18:38 | La campaña Salvemos La Oroya tiene como objetivo informar sobre la situación de esta población, utilizando una página web que alberga tres cortometrajes que retratan el problema desde distintas ópticas
(EFE).- Diversas organizaciones internacionales lanzaron hoy en Lima una campaña para salvar la ciudad minera de La Oroya, la población más contaminada de Suramérica, en el marco del Día Mundial del Medio Ambiente.
Considerada por el Blacksmith Institute como la quinta ciudad más contaminada del mundo, en La Oroya, 175 kilómetros al norte de Lima, el 99 por ciento de los 12.000 niños de esta ciudad tienen niveles de plomo en sangre superiores a los recomendados por la Organización Mundial de la Salud.
Como consecuencia, el 97 por ciento de los niños sufre deficiencias físicas o mentales relacionadas con la contaminación del aire, entre ellas malformaciones y ceguera. Otros, incluso, han muerto.

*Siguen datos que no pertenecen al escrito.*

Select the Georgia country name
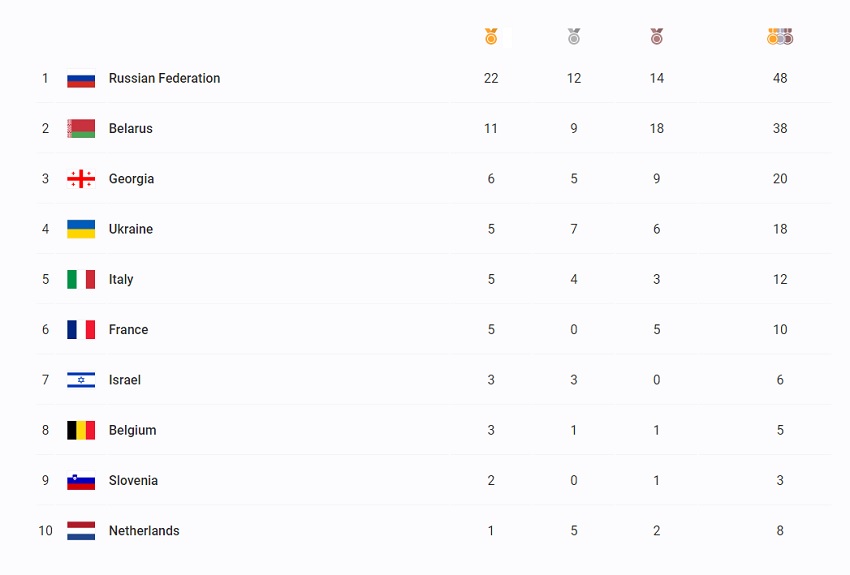 (131, 179)
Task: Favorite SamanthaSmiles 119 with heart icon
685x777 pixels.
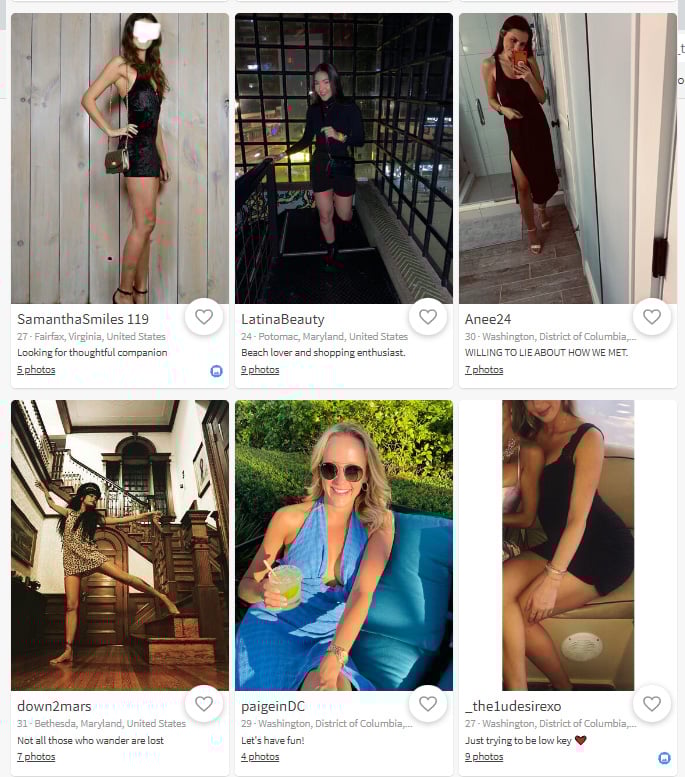Action: pyautogui.click(x=204, y=317)
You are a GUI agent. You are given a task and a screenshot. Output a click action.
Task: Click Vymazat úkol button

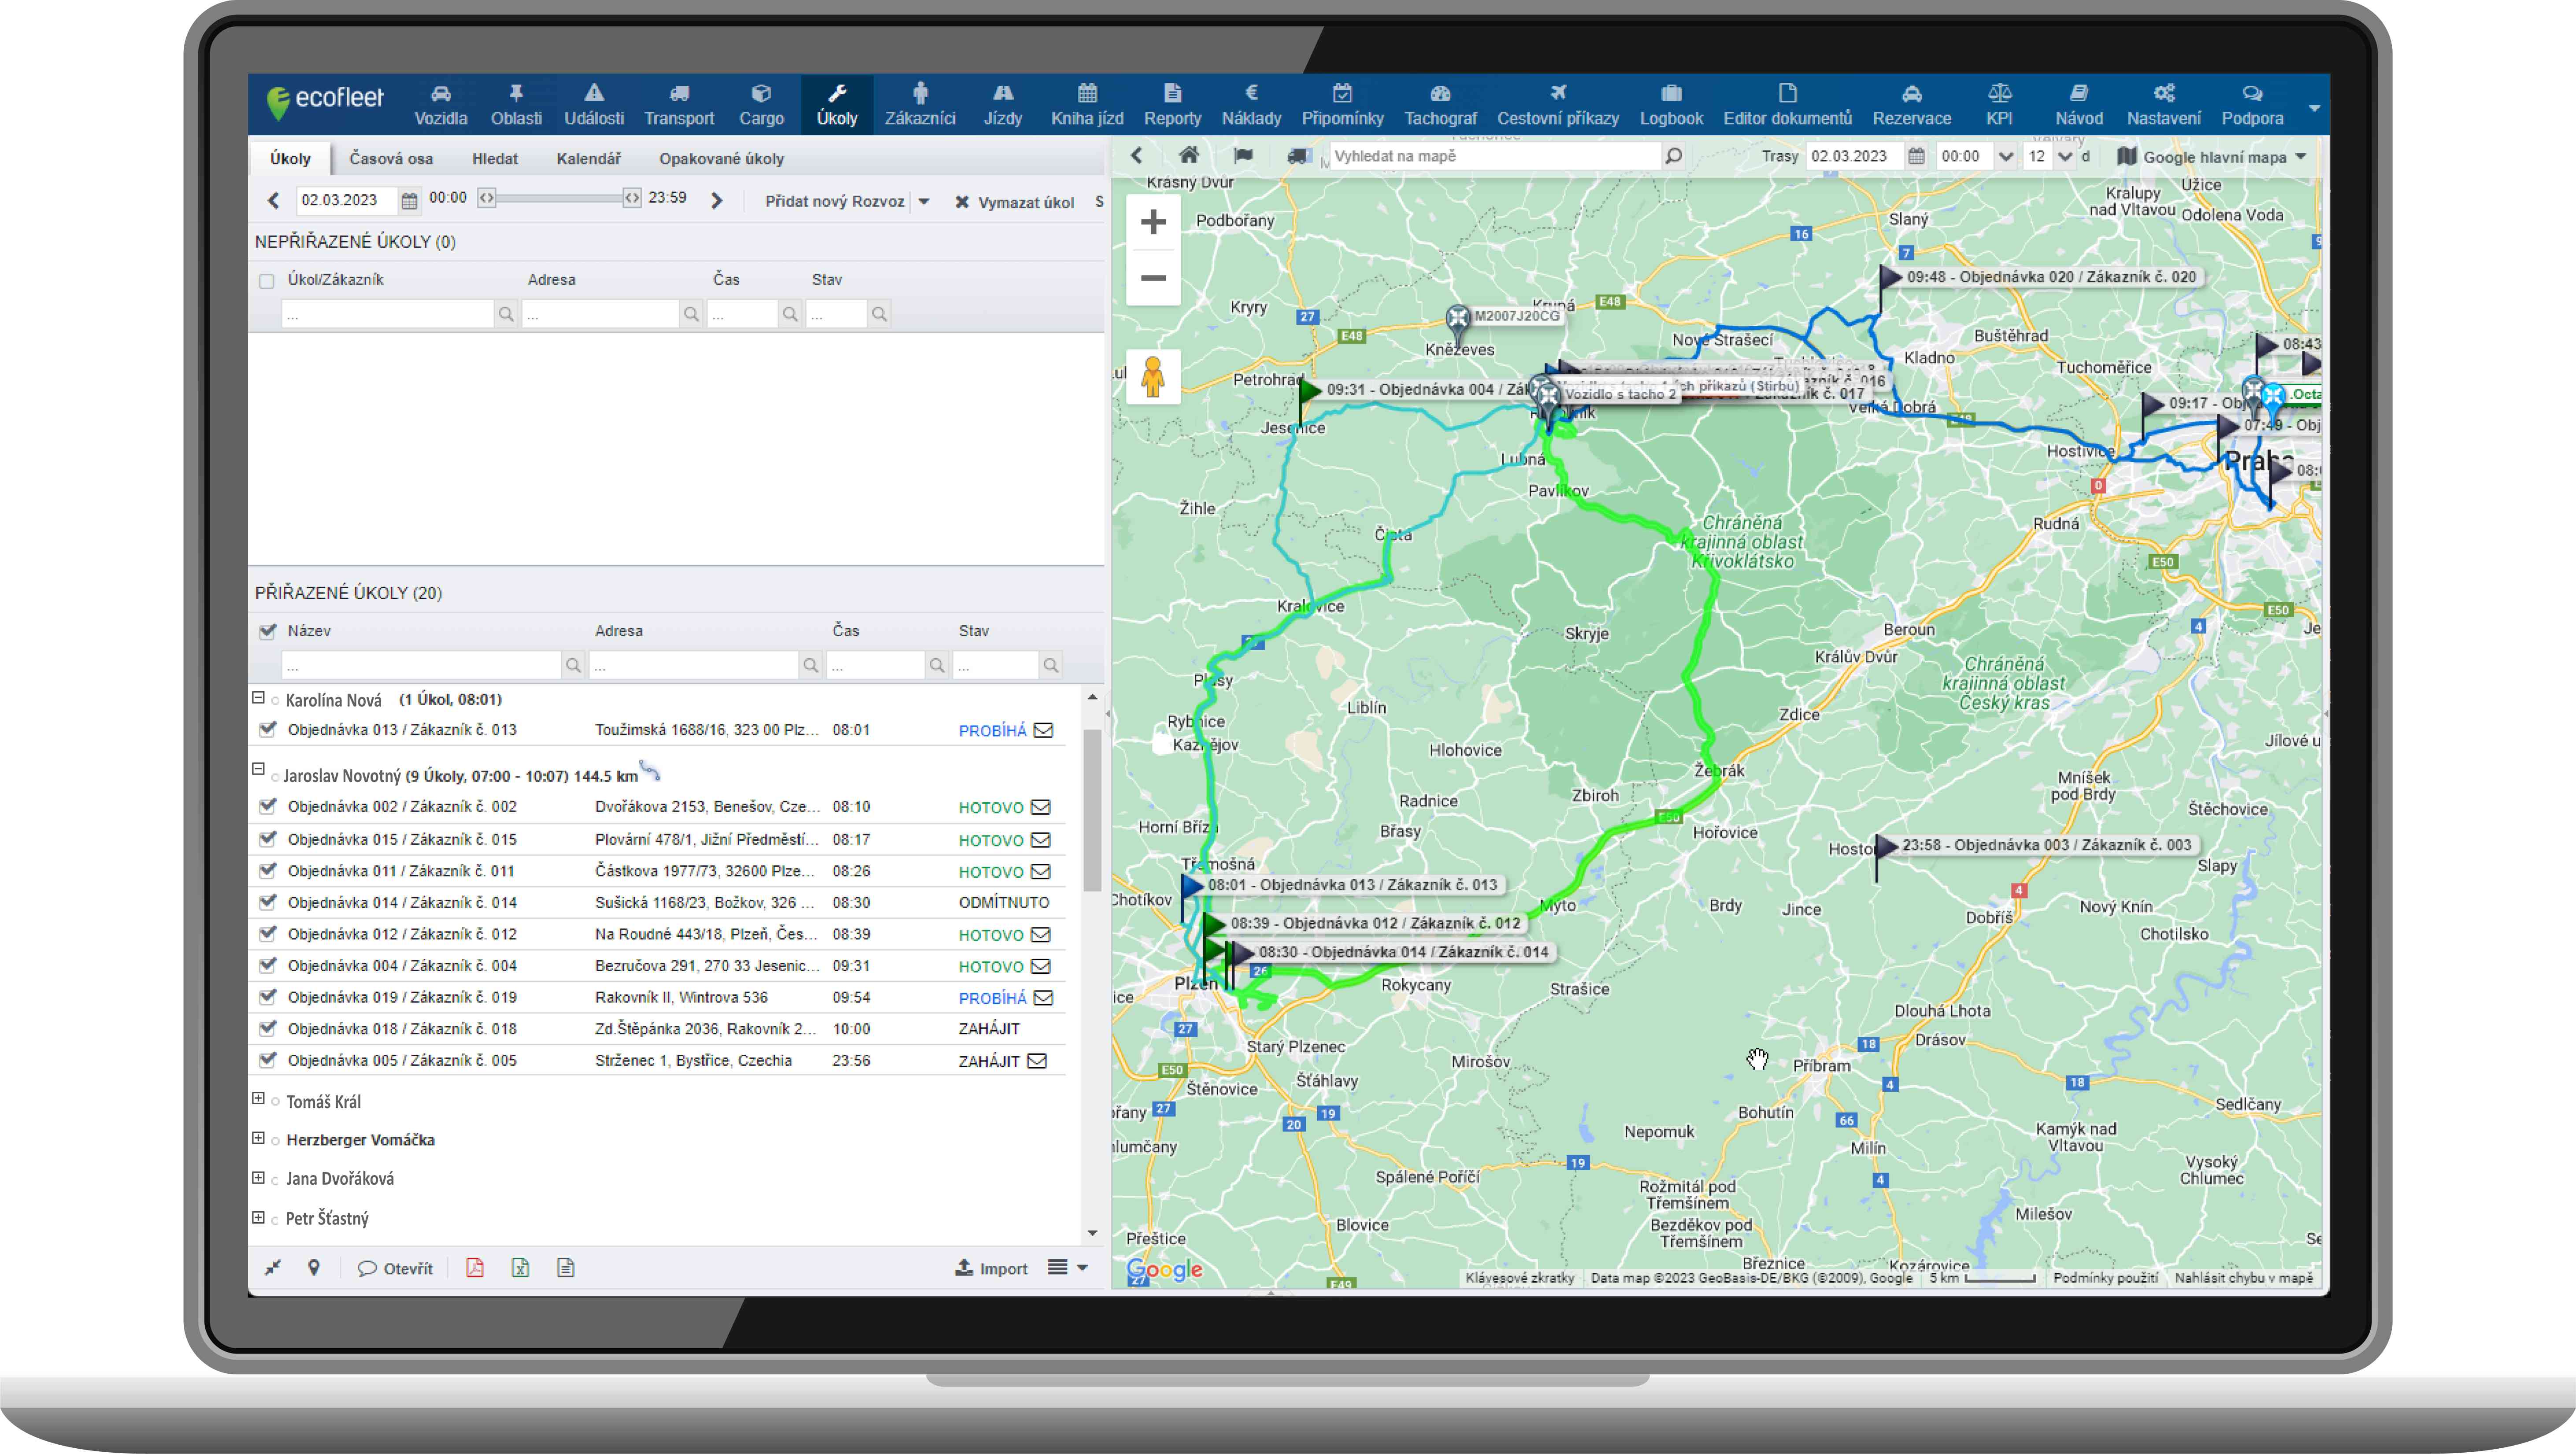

"Nosotros lo único que perseguimos es que se reconozcan nuestros derechos y que se cumplan los compromisos ambientales alcanzados", explicó en rueda de prensa la presidenta del Movimiento por la Salud de La Oroya (Mosao), Rosa Amaro, la organización que junto a la estadounidense Legacy 13 auspicia la campaña Salvemos La Oroya.
Desde que en 1922 se inició la explotación minera de la zona la población ha sido víctima de la contaminación.
Sin embargo, desde 1997, cuando entró en operación la empresa estadounidense Doe Run, los índices han alcanzado los niveles más altos, con una emisión diaria de una tonelada de dióxido de azufre, plomo y arsénico.
"En 1999 se comienza a ver el problema en su real magnitud y los datos muestran que en 2002 la tasa de contaminación es superior a la del 97", explicó a la prensa el médico residente en La Oroya Hugo Villa, tras recordar que la empresa estadounidense compró la minera bajo el compromiso de disminuir las emisiones.
Aunque el plazo para cumplir este objetivo finalizaba en 2006, Doe Run consiguió que el Gobierno peruano retrasara en sucesivas ocasiones la fecha límite, lo que llevó a los habitantes de la población a demandar al propio Estado peruano.
"El caso lo ganamos hasta el Tribunal Constitucional, que nos dio la razón, dado que el Estado había incumplido los mandatos del Estado, y esto afecta el derecho humano a la salud", explicó el abogado Carlos Chirinos durante la rueda de prensa.
Sin embargo, según explicó Chirinos, el Estado peruano no cumplió la sentencia, por lo que se elevó a la Comisión Interamericana de Derechos Humanos una demanda por 65 pobladores de La Oroya, que también fue fallada a su favor.
El abogado peruano agregó, en referencia a la reciente creación en Perú del Ministerio del Ambiente, que La Oroya debe tenerse como ejemplo de la política ambiental en Perú, "un tipo de cáncer que debe ser extirpado mediante una acción ciudadana clara y la creación de estrategias del más alto nivel".
En este sentido, llamó al nuevo ministro del Ambiente, Antonio Brack, a situar a La Oroya como una de las prioridades de su cartera.
La campaña Salvemos La Oroya tiene como objetivo informar sobre la situación de esta población, utilizando para ello afiches, octavillas y una página web que alberga tres cortometrajes que retratan el problema desde distintas ópticas.
El accionista mayoritario de Renco Group, propietario de la compañía Doe Run, Ira Renenrt, ha sido calificado por la Agencia Estadounidense de Protección Ambiental como "el contaminador más grande de la nación".